Collapse of a Colonial Society





Church and Sunday in Old New York,
page 15 of 16



In 1744 Domine Rubel and Domine Van Sinderin were sent to Flatbush, the last ministers sent from the Classis of Amsterdam to any American church; but at their death the Dutch tongue was not silent in the Flatbush church; for their successor, Domine Schoonmaker, lived to be ninety years old, and never preached but one sermon in English. With his death, in 1824, ceased the public use of the Dutch language in the Flatbush pulpit. Until the year 1792 the entire service in his church was “the gospel undefiled, in Holland Dutch.” Until the year 1830 services in the sequestered churches in the Catskills were held alternately in Dutch and English. Until 1777 all the records of the Sleepy Hollow church were kept in Dutch; and in 1785 all its services were in Dutch. In September of that year, a little child, Lovine Hauws, was baptized in English by the new minister, Rev. Stephen Van Voorhees. This raised a small Dutch tempest, and the new domine soon left that parish.

In New York City the large English immigration, the constant requirements and influences of commerce, and the frequent intermarriages of the English and Dutch robbed the Dutch language of its predominance by the middle of the eighteenth century. Rev. Dr. Laidlie preached in 1764 the first English sermon to a Dutch Reformed congregation. By 1773 English was used in the Dutch school, and young people began to shun the Dutch services.
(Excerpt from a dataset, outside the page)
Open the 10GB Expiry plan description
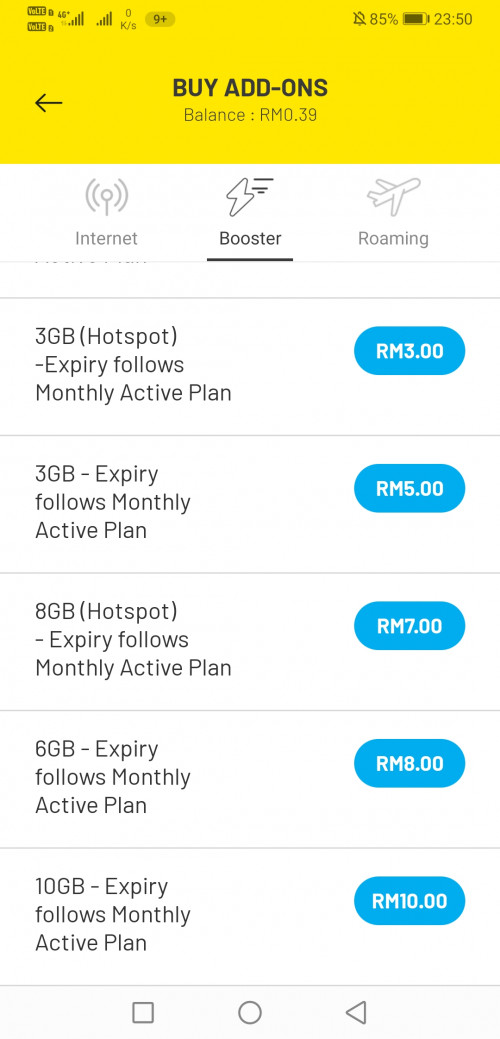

The growth of the Dutch Reformed church in New York was slow; this was owing to three marked and direct causes:—

First, from 1693 until Revolutionary times Episcopacy was virtually established by law in a large part of the province,— in the city and county of New York, and in the counties of Westchester, Richmond, and Queens; and though the Dutch Reformed church was protected and respected, people of all denominations were obliged to contribute to the support of the Episcopal church.

Second, the English language had become the current language of the province; in the schools, the courts, in all public business it was the prevailing tongue, while the services of the Dutch Reformed church were by preference held in Dutch.